When Wim Daeleman (°1947) was 16, he started taking oboe lessons at the Municipal Music Academy of Turnhout (Belgium) with Michaël Scheck, who also taught him the principles of solfège. It was around this time that he wrote his first compositions, including a Duo for two oboes.

In 1978, he came into contact with the Studio voor Experimentele Muziek, Antwerp (SEM, led by Joris De Laet). A few electronic compositions emerged from this contact, including Semmelet (1979) and Integrated Parametric (1980). The latter work was performed several times in Belgium and also during a concert tour by some members of the SEM ensemble (Joris De Laet, Leo Verheyen and Wim Daeleman) in the then Yugoslavia (Zagreb) and in Canada (Montreal, Kingston and Toronto). Later, the concert was broadcast on Radio3. Because of professional and family commitments, as well as a critical view of his own work, he stopped composing in the second half of the 1980s.

From 2011, he has been studying cello with Jan Sciffer at Mol Music Academy. And since his retirement, Wim Daeleman has started composing again and more and more, both acoustically and electronically. He is currently taking the Techniques d'écriture sur support course with Annette Vande Gorne. At the Music Academy of Mol (Belgium), he is also taking courses in Experimental Music (Dagmar Feijen) and Music Production (Tom Van Achte).

With regard to his recent electronic work: starting from a limited number of sounds (recorded with a microphone), Wim Daeleman tries to create a composition by combining arrangements of these sounds (lengthening, shortening, raising, lowering, reverb or not, ...). He finds it important not just to create sound panoramas but to arrive at a certain progression in the structure of his compositions.

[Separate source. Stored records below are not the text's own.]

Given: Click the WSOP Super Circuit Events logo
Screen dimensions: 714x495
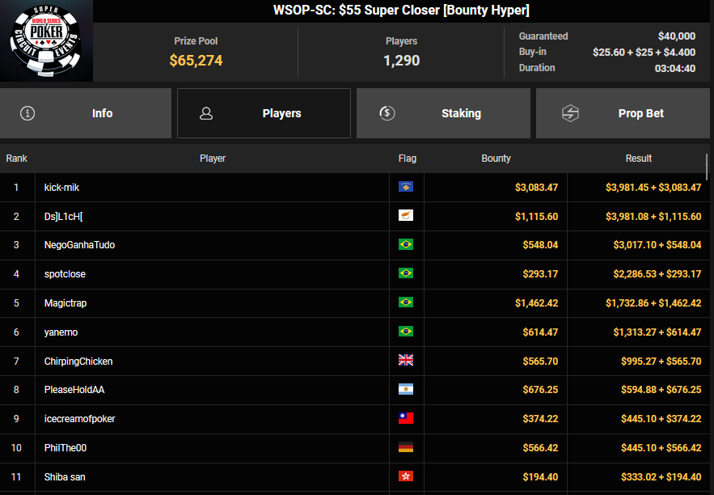Looking at the screenshot, I should [x=46, y=40].
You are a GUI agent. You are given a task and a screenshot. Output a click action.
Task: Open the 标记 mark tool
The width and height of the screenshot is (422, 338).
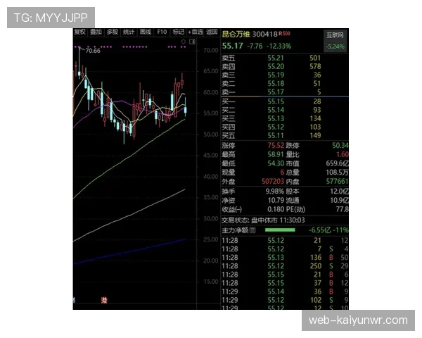point(179,32)
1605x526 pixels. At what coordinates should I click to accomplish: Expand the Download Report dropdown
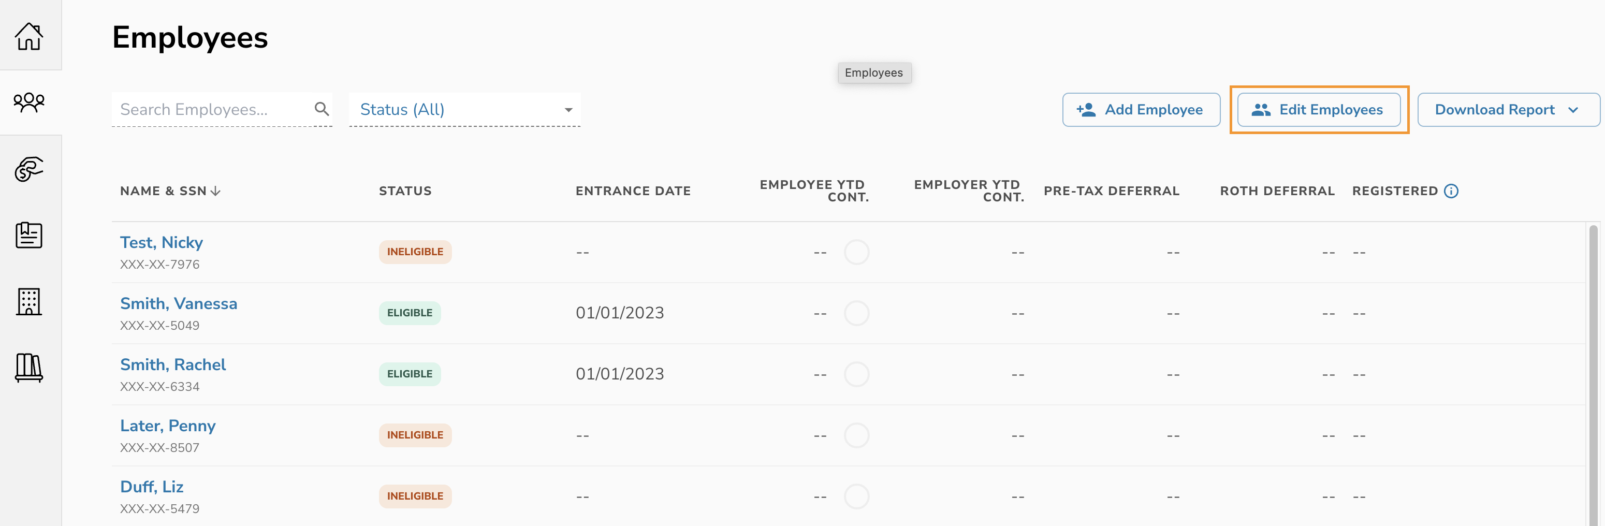point(1508,110)
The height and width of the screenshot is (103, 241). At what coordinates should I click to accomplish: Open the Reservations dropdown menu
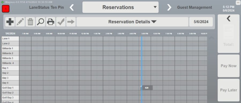tap(120, 7)
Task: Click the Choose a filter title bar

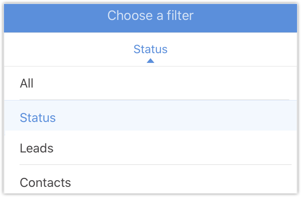Action: pos(151,16)
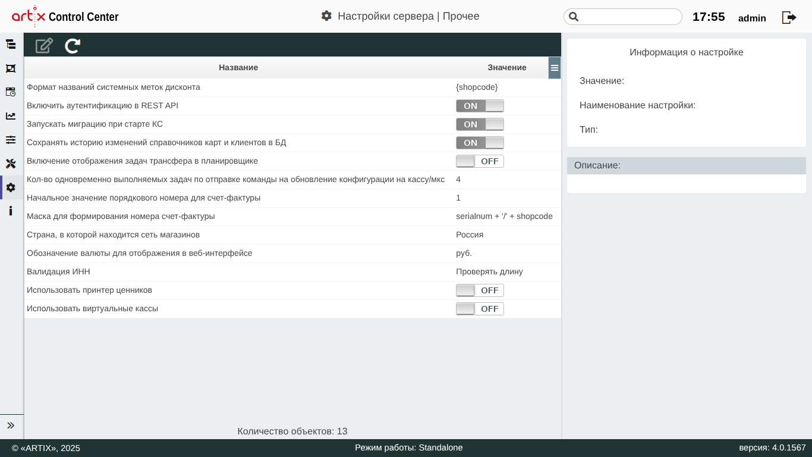
Task: Click the Значение column header
Action: (506, 68)
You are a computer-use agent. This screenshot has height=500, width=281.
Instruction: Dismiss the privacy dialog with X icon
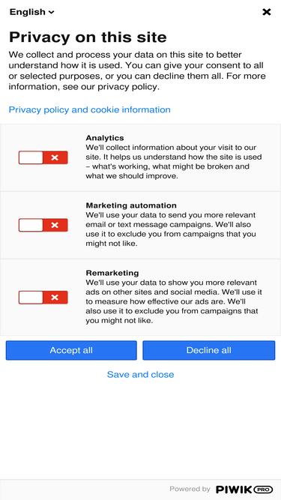pos(266,12)
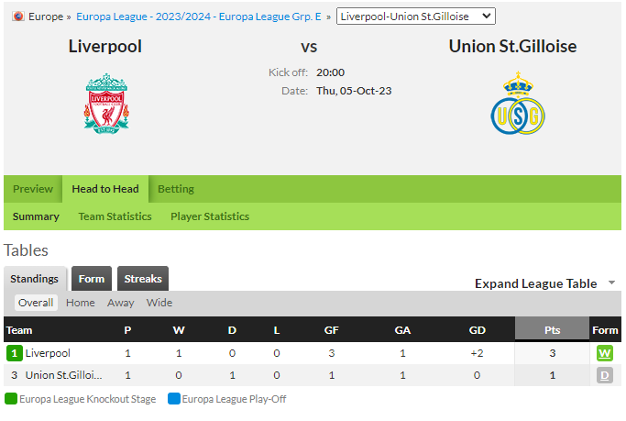Click Liverpool's green position 1 badge
The image size is (626, 421).
(x=15, y=353)
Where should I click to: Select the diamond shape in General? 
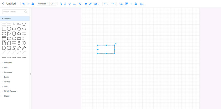19,29
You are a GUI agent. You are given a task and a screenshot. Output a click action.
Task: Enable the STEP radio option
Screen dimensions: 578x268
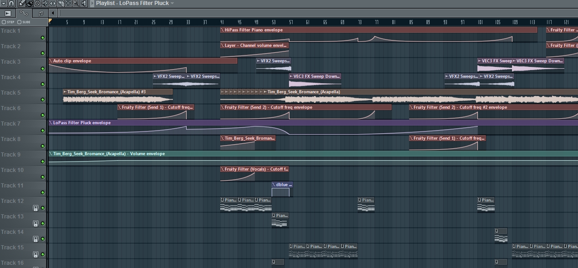[x=4, y=22]
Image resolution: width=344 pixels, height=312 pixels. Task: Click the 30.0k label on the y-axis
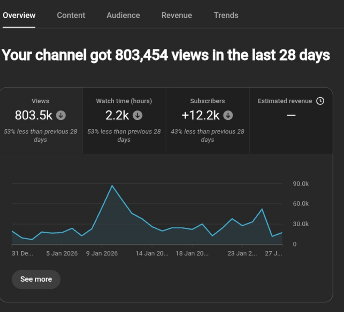pos(301,224)
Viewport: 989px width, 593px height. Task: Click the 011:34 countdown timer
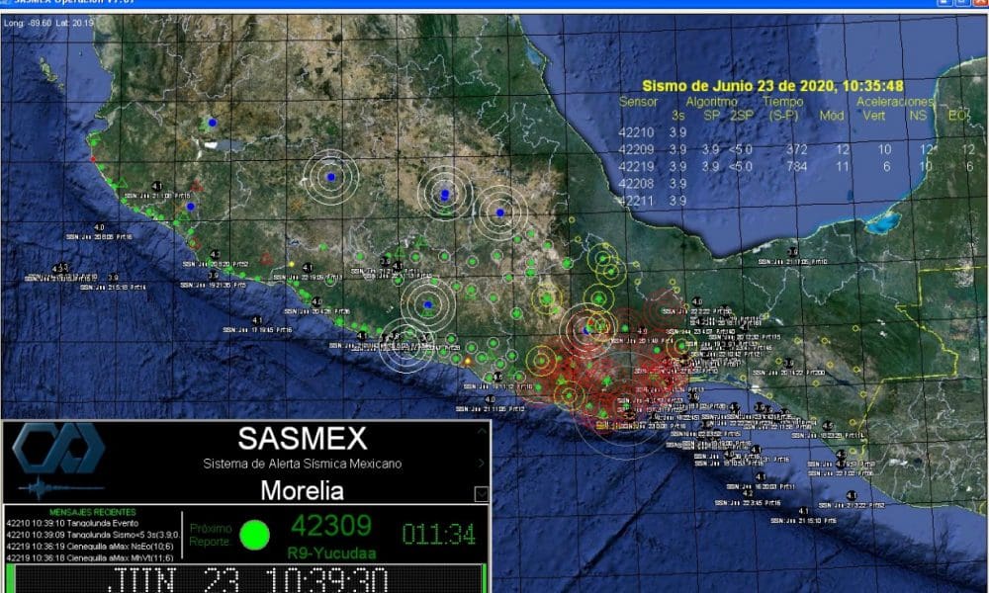coord(438,535)
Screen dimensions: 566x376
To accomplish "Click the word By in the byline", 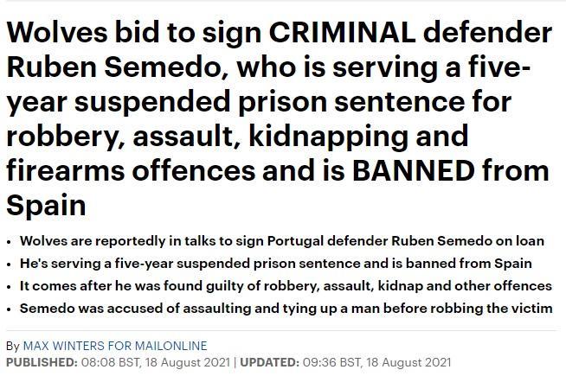I will tap(12, 346).
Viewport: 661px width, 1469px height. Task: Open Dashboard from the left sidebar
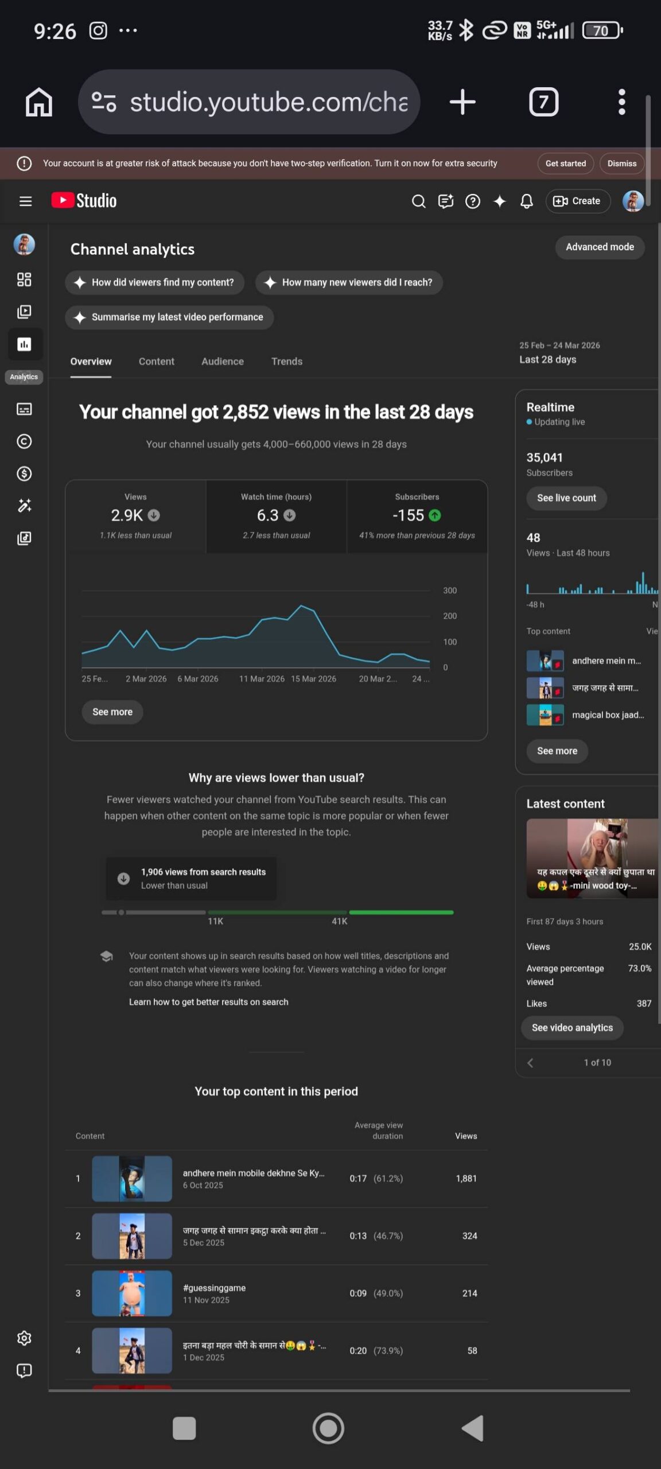pyautogui.click(x=24, y=279)
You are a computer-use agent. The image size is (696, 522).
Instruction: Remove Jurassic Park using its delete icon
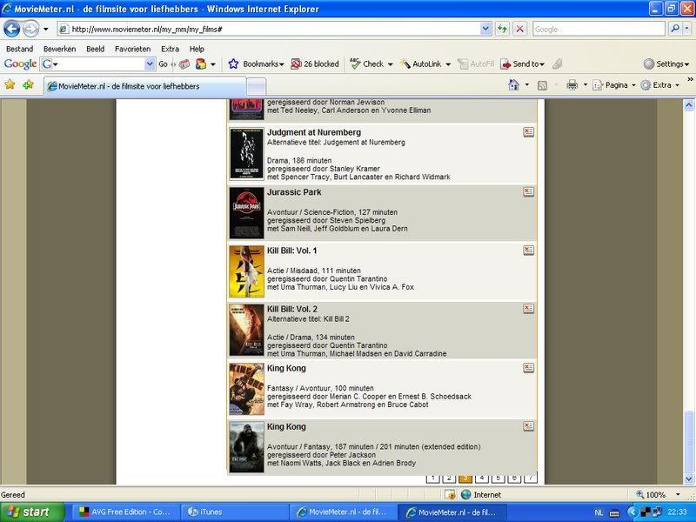coord(528,191)
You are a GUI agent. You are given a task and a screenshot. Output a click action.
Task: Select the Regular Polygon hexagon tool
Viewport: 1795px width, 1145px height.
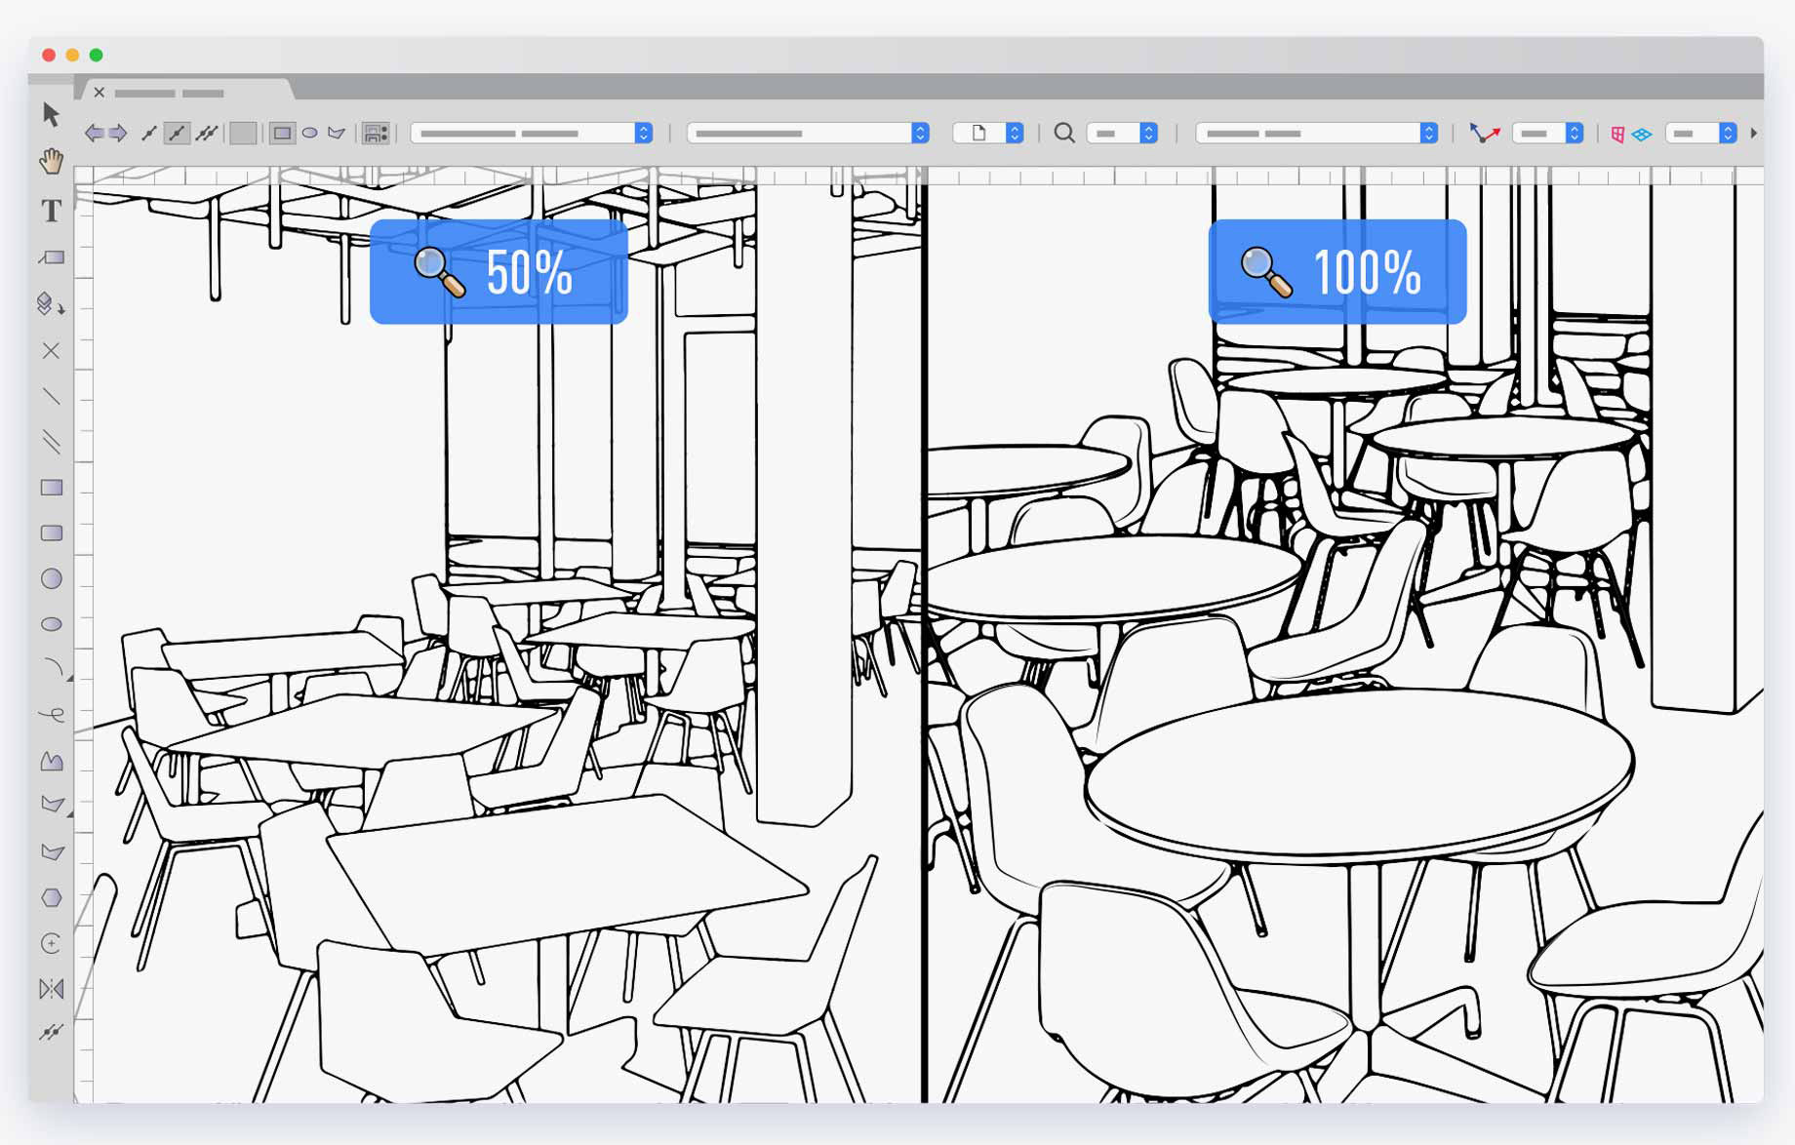52,897
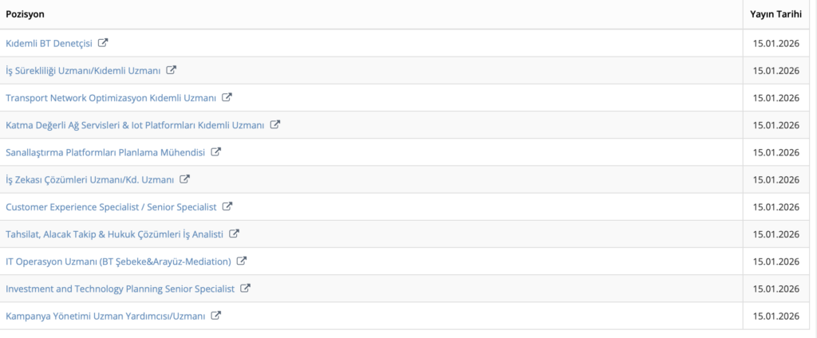Open external link icon for Sanallaştırma Platformları Planlama
Screen dimensions: 817x338
click(x=215, y=151)
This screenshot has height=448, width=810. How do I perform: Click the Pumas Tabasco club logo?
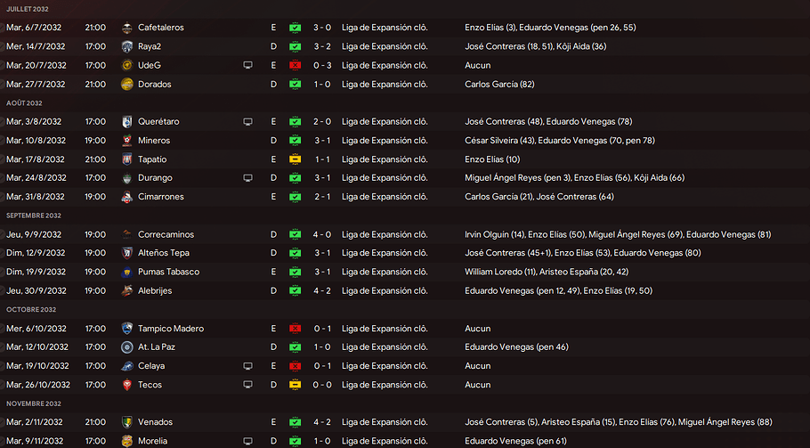point(126,272)
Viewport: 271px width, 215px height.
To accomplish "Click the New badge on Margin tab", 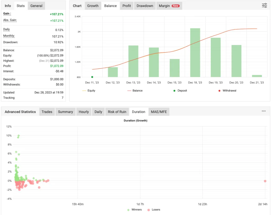I will click(176, 6).
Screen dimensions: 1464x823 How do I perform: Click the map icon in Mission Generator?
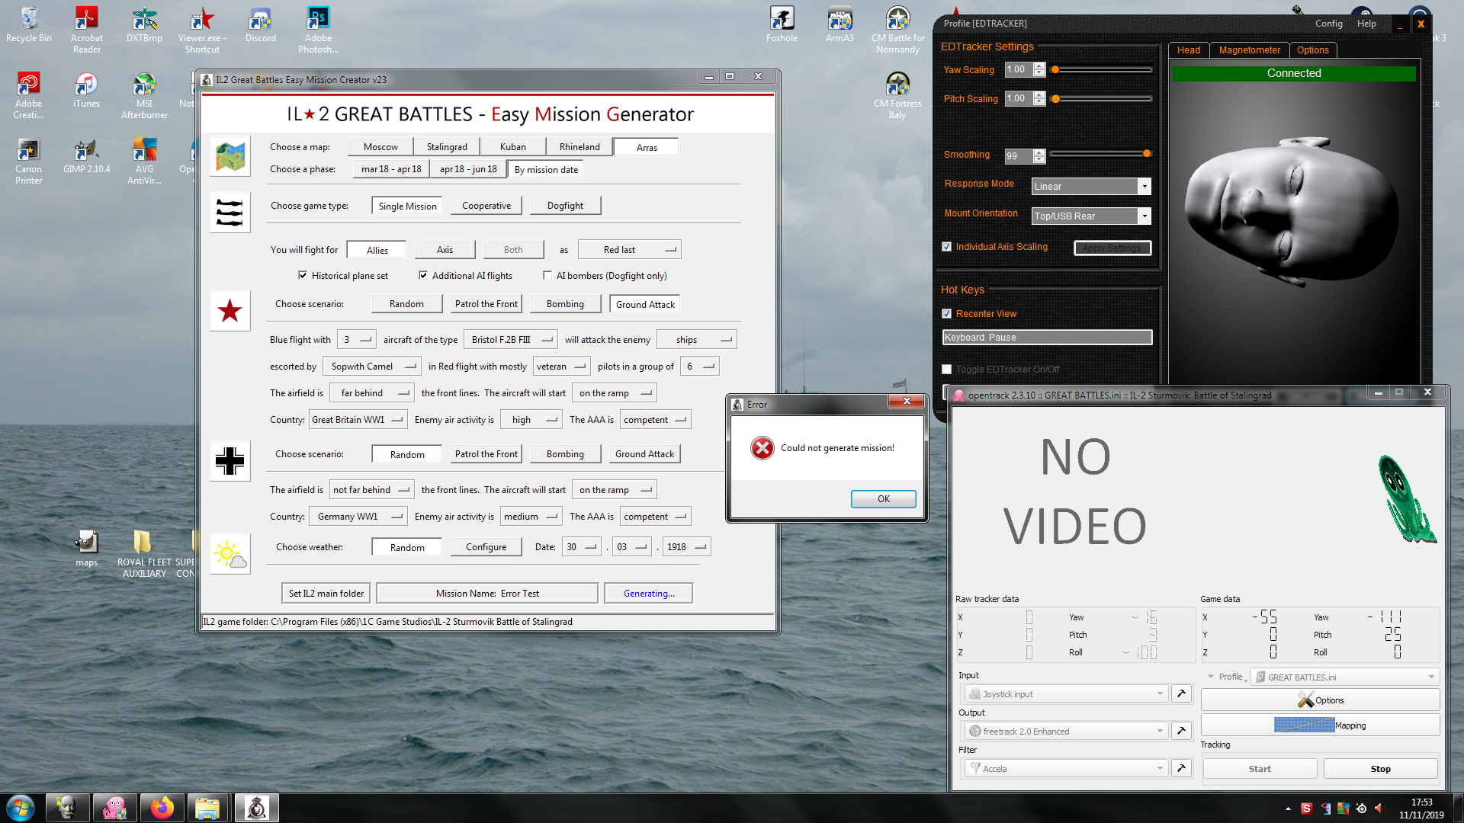pyautogui.click(x=230, y=157)
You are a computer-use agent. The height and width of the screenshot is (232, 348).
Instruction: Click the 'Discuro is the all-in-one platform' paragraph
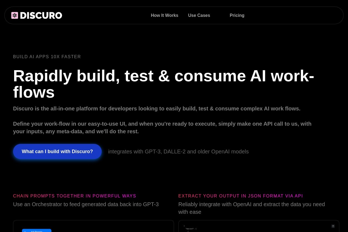pyautogui.click(x=157, y=109)
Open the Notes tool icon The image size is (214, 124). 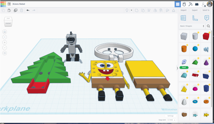pos(207,18)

(source: a.o. Flavie Roquet 'Lexicon Flemish composers born after 1800' (2007))
 

 
Water, 8’ 53″ / 2020

“Water belongs to a series of musical pieces I composed using software, which can be downloaded for free (Audacity). All these compositions had as a starting point a chosen sound material in which I committed myself to using only that material for the whole composition. The sound material I worked with for Water is almost exclusively a recording of the sounds of water from our kitchen tap.

Like the others of this series of pieces, Water is a playful quest in a garden of possibilities offered by electronics. It is a medium, which I (re)discovered not very long ago and whose often self-created richness of sound continues to amaze and delight me."